● **Information provided**:
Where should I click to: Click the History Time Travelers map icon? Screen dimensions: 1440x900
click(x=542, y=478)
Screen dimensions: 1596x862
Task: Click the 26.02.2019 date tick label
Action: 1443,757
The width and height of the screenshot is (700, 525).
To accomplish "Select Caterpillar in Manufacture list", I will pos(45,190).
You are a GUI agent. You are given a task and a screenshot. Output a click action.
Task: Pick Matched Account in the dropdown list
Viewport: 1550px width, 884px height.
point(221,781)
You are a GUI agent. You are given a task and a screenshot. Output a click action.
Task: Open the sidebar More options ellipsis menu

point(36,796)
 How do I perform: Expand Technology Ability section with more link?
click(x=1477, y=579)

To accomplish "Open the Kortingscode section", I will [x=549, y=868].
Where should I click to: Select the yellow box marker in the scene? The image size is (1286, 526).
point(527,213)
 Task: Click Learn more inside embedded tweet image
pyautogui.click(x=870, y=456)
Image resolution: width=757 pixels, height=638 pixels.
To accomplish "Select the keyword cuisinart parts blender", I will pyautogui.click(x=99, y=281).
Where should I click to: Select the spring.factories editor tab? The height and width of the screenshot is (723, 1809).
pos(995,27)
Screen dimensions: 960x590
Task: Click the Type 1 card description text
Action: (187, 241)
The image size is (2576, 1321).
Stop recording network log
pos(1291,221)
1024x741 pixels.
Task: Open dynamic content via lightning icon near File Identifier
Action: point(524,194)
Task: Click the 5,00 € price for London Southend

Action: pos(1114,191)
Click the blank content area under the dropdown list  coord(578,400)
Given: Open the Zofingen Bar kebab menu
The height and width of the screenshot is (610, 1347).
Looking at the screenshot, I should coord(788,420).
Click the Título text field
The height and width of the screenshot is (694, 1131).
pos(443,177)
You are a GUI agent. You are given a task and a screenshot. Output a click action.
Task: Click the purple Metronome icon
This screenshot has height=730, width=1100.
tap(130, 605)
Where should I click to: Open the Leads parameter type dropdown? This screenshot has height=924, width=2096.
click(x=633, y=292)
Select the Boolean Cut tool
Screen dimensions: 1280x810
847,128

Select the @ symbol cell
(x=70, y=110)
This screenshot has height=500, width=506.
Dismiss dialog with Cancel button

● **Your instructions**: Rewrite all of the data above, changing every occurrence of "GUI agent" to "interface agent" and keeping everything else the same.

● **Solution**:
Where should I click to: Click the History Time Travelers map icon? Screen dimensions: 1440x900
click(x=542, y=478)
Screen dimensions: 1596x862
Task: Click the 26.02.2019 date tick label
Action: 1443,757
The width and height of the screenshot is (700, 525).
To accomplish "Select Caterpillar in Manufacture list", I will pos(45,190).
You are a interface agent. You are given a task and a screenshot. Output a click action.
Task: Pick Matched Account in the dropdown list
Viewport: 1550px width, 884px height.
point(221,781)
You are a interface agent. You are given a task and a screenshot. Output a click action.
Task: Open the sidebar More options ellipsis menu

point(36,796)
 How do I perform: Expand Technology Ability section with more link?
click(x=1477, y=579)

To accomplish "Open the Kortingscode section", I will [x=549, y=868].
Where should I click to: Select the yellow box marker in the scene? The image size is (1286, 526).
point(527,213)
 Task: Click Learn more inside embedded tweet image
pyautogui.click(x=870, y=456)
Image resolution: width=757 pixels, height=638 pixels.
To accomplish "Select the keyword cuisinart parts blender", I will pyautogui.click(x=99, y=281).
Where should I click to: Select the spring.factories editor tab? The height and width of the screenshot is (723, 1809).
pos(995,27)
Screen dimensions: 960x590
Task: Click the Type 1 card description text
Action: (187, 241)
The image size is (2576, 1321).
Stop recording network log
pos(1291,221)
1024x741 pixels.
Task: Open dynamic content via lightning icon near File Identifier
Action: point(524,194)
Task: Click the 5,00 € price for London Southend

Action: pos(1114,191)
Click the blank content area under the dropdown list  coord(578,400)
Given: Open the Zofingen Bar kebab menu
The height and width of the screenshot is (610, 1347).
Looking at the screenshot, I should coord(788,420).
Click the Título text field
The height and width of the screenshot is (694, 1131).
pos(443,177)
You are a interface agent. You are given a task and a screenshot. Output a click action.
Task: Click the purple Metronome icon
This screenshot has height=730, width=1100.
tap(130, 605)
Where should I click to: Open the Leads parameter type dropdown? This screenshot has height=924, width=2096.
click(x=633, y=292)
Select the Boolean Cut tool
Screen dimensions: 1280x810
847,128

Select the @ symbol cell
(x=70, y=110)
This screenshot has height=500, width=506.
Dismiss dialog with Cancel button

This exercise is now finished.